Find the kth smallest node in a binary search tree -

You're sitting in a Twitter interview, and the interviewer pulls up a binary search tree on the screen. "Given this tree and an integer k, can you find the kth smallest element?" This problem, also known as "Kth Smallest Element in a BST" on other platforms, is a staple at companies like Twitter and Facebook. It tests whether you understand the fundamental connection between BST structure and sorted order, and whether you can leverage that connection with a clean recursive solution.

TL;DR

Perform an in-order traversal of the BST to collect node values into a list. Because a BST's in-order traversal naturally produces values in ascending order, the kth smallest element is simply the value at index k - 1 in that list.

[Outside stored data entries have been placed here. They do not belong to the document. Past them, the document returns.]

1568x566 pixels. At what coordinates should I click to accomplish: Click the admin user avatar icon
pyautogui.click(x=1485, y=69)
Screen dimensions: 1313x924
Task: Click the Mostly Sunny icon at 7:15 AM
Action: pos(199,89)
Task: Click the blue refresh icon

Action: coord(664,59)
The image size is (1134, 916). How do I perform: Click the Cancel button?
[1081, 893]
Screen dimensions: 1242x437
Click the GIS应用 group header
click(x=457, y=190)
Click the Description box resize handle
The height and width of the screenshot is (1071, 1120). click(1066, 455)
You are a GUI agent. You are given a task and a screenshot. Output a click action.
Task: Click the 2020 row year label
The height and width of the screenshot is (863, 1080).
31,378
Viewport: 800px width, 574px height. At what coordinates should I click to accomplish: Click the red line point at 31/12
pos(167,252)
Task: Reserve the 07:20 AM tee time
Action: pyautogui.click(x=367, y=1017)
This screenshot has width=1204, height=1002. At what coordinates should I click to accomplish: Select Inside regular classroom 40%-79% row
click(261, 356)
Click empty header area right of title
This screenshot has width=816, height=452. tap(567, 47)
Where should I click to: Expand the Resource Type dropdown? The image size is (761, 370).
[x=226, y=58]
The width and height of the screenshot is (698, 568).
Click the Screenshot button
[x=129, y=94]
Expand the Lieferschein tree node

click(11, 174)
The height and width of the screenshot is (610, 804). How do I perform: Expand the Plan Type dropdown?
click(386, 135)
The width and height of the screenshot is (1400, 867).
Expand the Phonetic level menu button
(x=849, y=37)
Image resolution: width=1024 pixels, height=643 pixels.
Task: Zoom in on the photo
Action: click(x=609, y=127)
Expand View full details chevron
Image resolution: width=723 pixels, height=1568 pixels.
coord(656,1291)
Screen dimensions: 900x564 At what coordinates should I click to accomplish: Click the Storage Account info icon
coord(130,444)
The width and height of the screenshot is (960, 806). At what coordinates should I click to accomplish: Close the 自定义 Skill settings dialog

This runs in O(n) time and O(n) space.

Why This Problem Matters

Finding the kth smallest element in a BST sits at the intersection of two core interview topics: tree traversal and sorted data access. It's a medium-difficulty problem that interviewers love because a strong candidate will immediately recognize the in-order traversal shortcut, while a less prepared candidate might try brute-force sorting. Once you internalize the relationship between BSTs and in-order traversal, a whole family of BST problems becomes straightforward.

Binary Search Trees: The Sorted Tree

A binary search tree is a binary tree with one critical property: for every node, all values in its left subtree are smaller, and all values in its right subtree are larger.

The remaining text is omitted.